質問主意書

第25回国会(臨時会)

質問主意書


質問第一号

引揚者在外財産暫定補償に関する質問主意書

右の質問主意書を国会法第七十四条によつて提出する。

  昭和三十一年十一月二十六日

田中 一      


       参議院議長 松野 鶴平 殿



   引揚者在外財産暫定補償に関する質問主意書

 全国の引揚者が、その在外財産処理について今日まで政府が何等の責任を取らなかつたことを遺憾としていることは誠に当然のことである。而も引揚者の主張は単に自己の権益を守ろうとするのみではなく、生命財産不侵害の原則を守らんとしているのであつて、極めて公正なる主張である。
 政府は第二十二回国会衆参両院における「在外財産処理促進決議」を尊重し、その決議通りの措置を昭和三十二年度において実施するものと期待する。
 よつて左の諸項について政府の所信を表明されたい。
 なお念のために申添えて御参考に供したいのは、引揚者の心境は、今日ではもはや猶予ならないほど緊迫した状態にあることである。従つて本質問書に対する答弁は親切且つ大胆に、そして引揚者はもとより広く国民にも納得のいくものとしてほしいことである。

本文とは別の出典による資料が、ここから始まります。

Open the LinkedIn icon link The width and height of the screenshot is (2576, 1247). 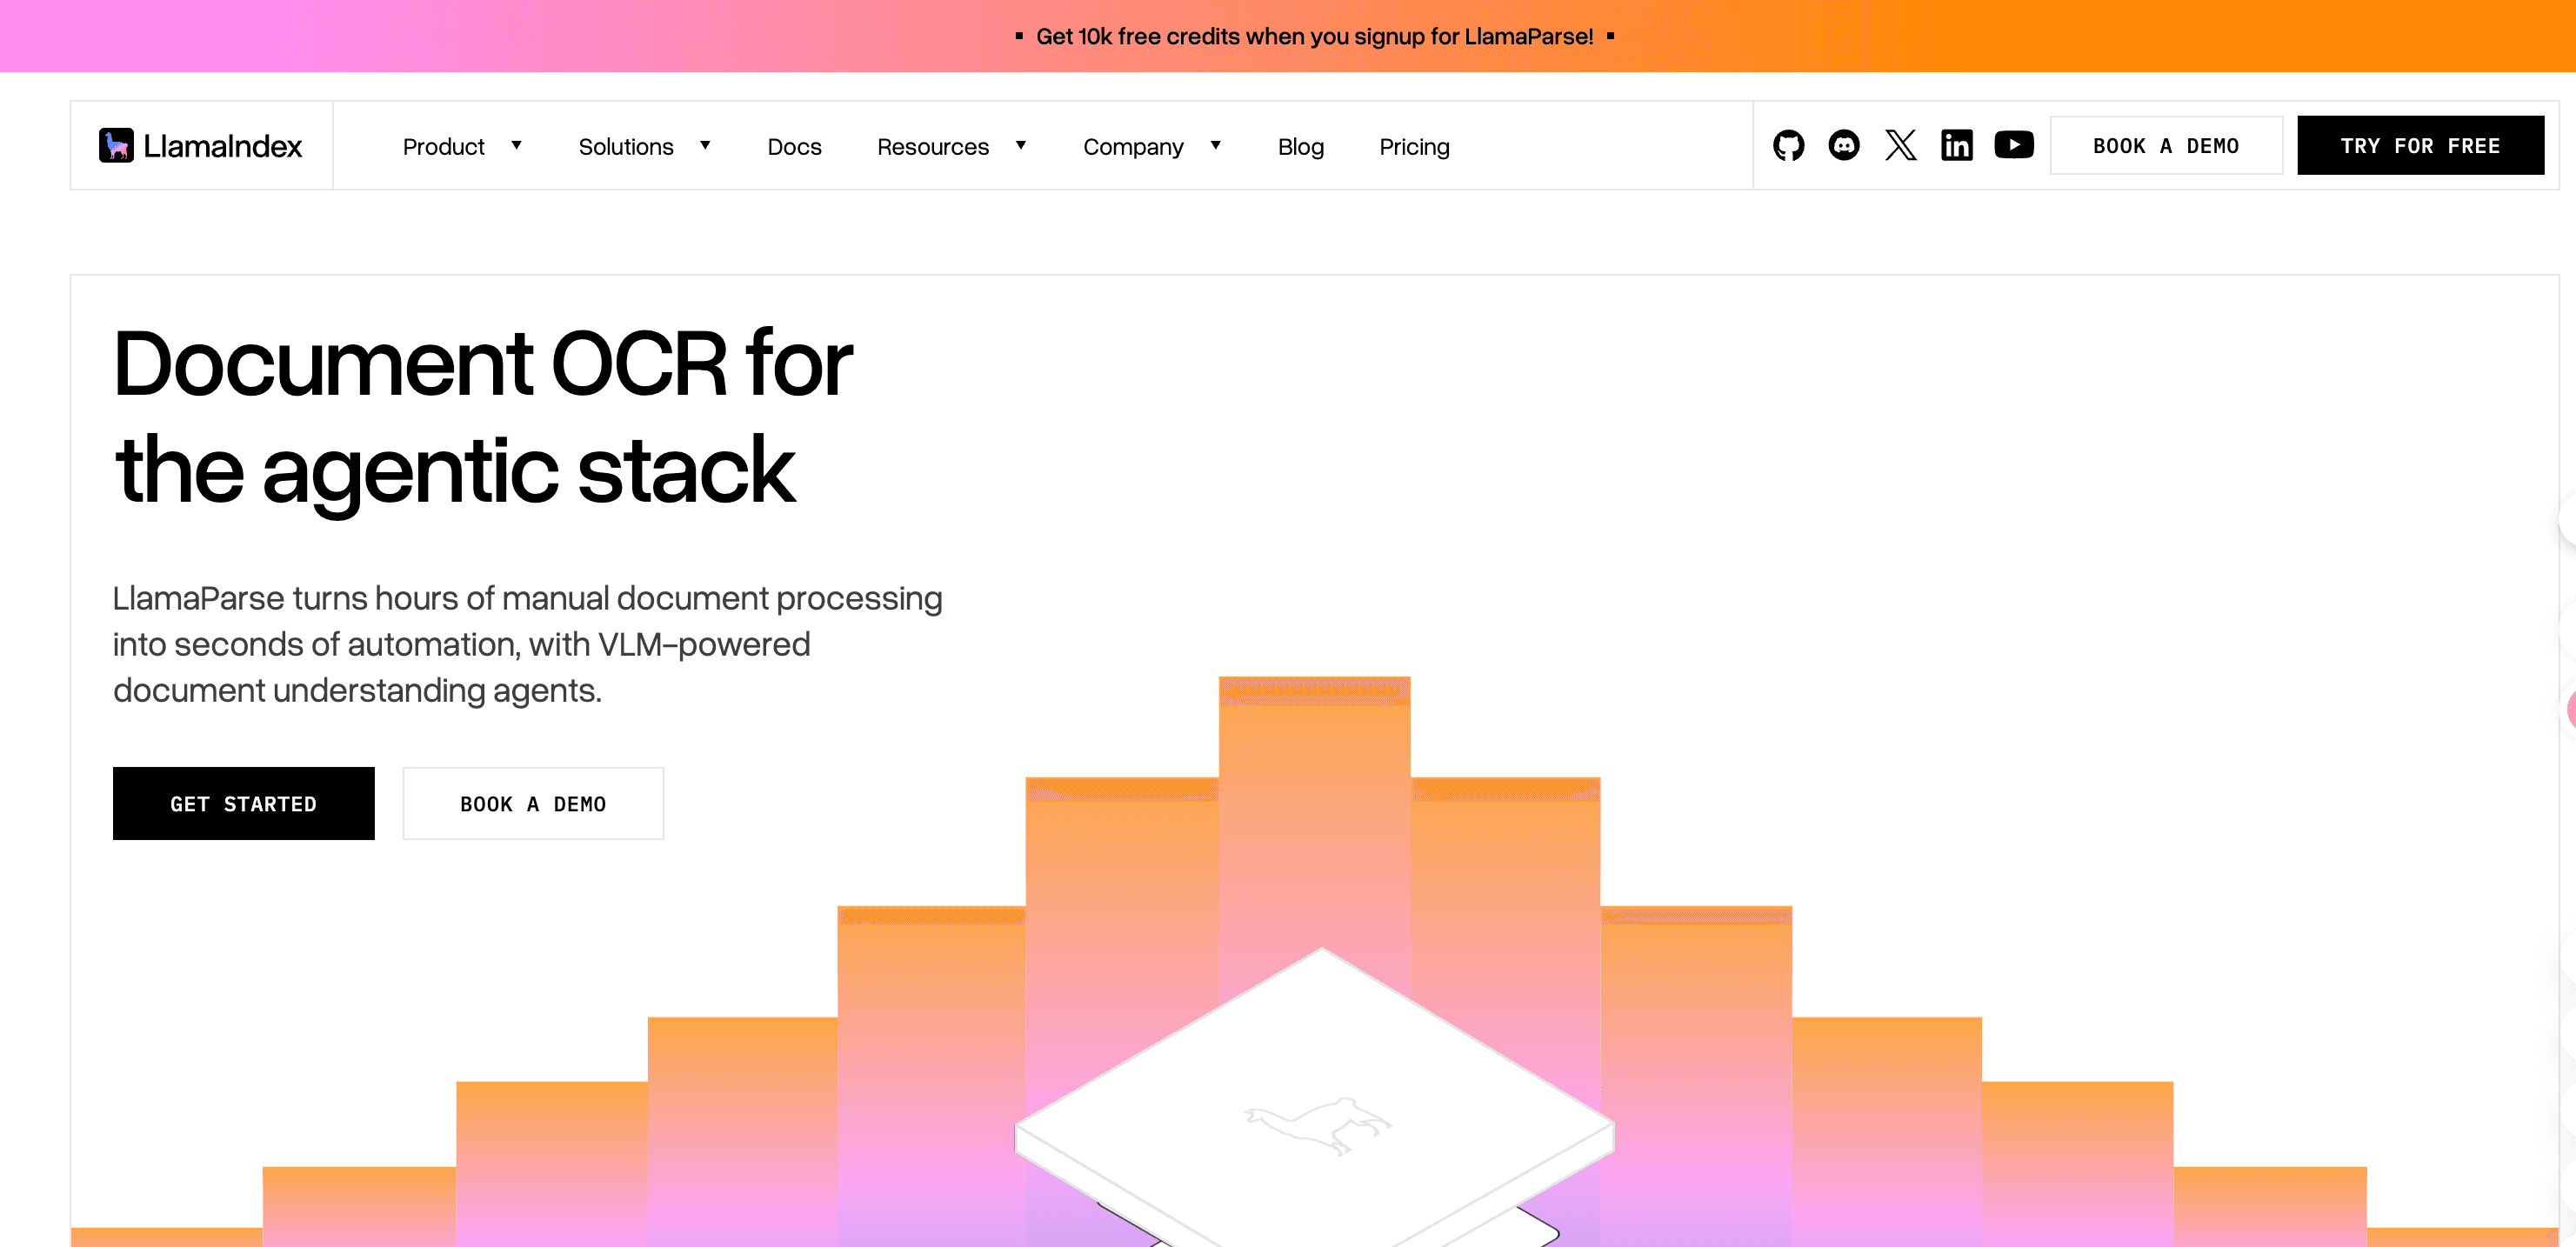1957,146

一、社団法人引揚者団体全国連合会が全国引揚者の総意によつて立案した引揚者在外財産暫定補償法案は、国際的国内的現実に則した適切なるものと確信する。自由民主党は右の案を検討し、引揚者の要請を実現すべく努力することを公約し、且つ右公約に則り政府は厚生省令により引揚者在外事実調査を実施し、又在外財産問題審議会の改編をも行つたのである。
 この経緯よりして政府は引揚者の要望に応えて出来る限りの措置をなすであろうと考えるが政府の所信を伺いたい。

二、戦災者に対して国家としては戦時災害保護法によりそれぞれの戦災に応じて財的給与を交付したのであるが、この給与金をベースとして戦争賠償に充当された引揚者の在外財産について暫定補償を行うことこそが公正なる措置である。このことはさきに日本社会党より政府に申入れたところである。政府はそれだけの措置でも取るつもりはないか。

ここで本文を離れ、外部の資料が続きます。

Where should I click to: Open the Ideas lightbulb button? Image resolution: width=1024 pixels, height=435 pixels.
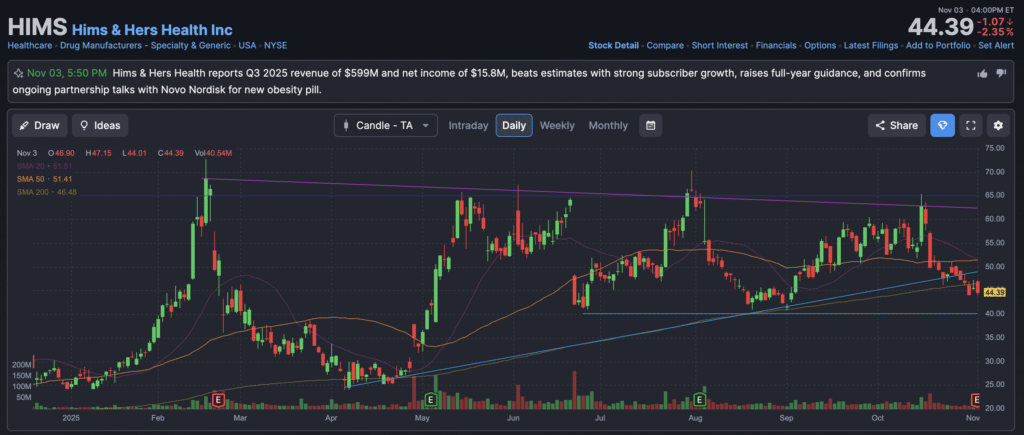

三、政府は在外財産問題審議会に対して本年六月四日引揚者の在外財産問題について諮問をなし、その答申を待つているとのことであるが、右審議会の答申と第二十二回国会両院の決議とは、その重要度において格段の差があることはいうまでもない。
 従つて右審議会の答申は参考資料とし、両院決議に即応する施策を昭和三十二年度当初予算において具現すべきであつて、政府はその方針でいるものと信ずるが如何。

四、鳩山総理大臣と本問題との主だつた関係をみると次の通りである。
(イ)昭和三十年六月二十二日総理は引揚者代表と会見し、引揚者の在外財産問題を未解決のまま十年間放置したことは惨酷であると述べた。
(ロ)同年六月二十三日衆議院、二十九日参議院本会議決議に際して重光外務大臣が政府の態度を表明した。
(ハ)同年十二月十五日政府代表として一萬田大蔵大臣は、衆参両院議長の正式斡旋により引揚者代表と会見し、自由民主党が引揚者側になした公約を尊重する旨言明した。
(ニ)同十六日参議院本会議において総理、重光、一萬田各大臣及び根本官房長官は、田畑金光議員の質問に答えて第一項及び(ハ)にある与党の公約は尊重する旨表明した。
(ホ)本年五月十一日閣議において引揚者在外事実調査実施を決定した。
(ヘ)六月四日在外財産問題審議会に諮問を発し挨拶をした。
(ト)日ソ共同宣言第六項において引揚者の在ソ財産を放棄することを確約した。
 そこで在ソ抑留同胞帰還問題が解決すると、国内における戦後処理の最終最大の問題としては引揚者の在外財産のみが残ることとなる。やがて引退されるであろう鳩山総理大臣としては引退前に本問題解決の具体的方針を明示する政治責任があることはいうまでもない。この際引揚者の在外財産補償について政府の真意を伺いたい。

五、引揚者在外財産暫定補償を交付公債によつて行うとして、その公債償還金又は利子を日本住宅公団に出資せしめ引揚者に対しては政府がその元利を保障するという方法も一つの方策であると考えるが、政府においては、そういう方法を実行する考はないか。これは参考として伺いたい。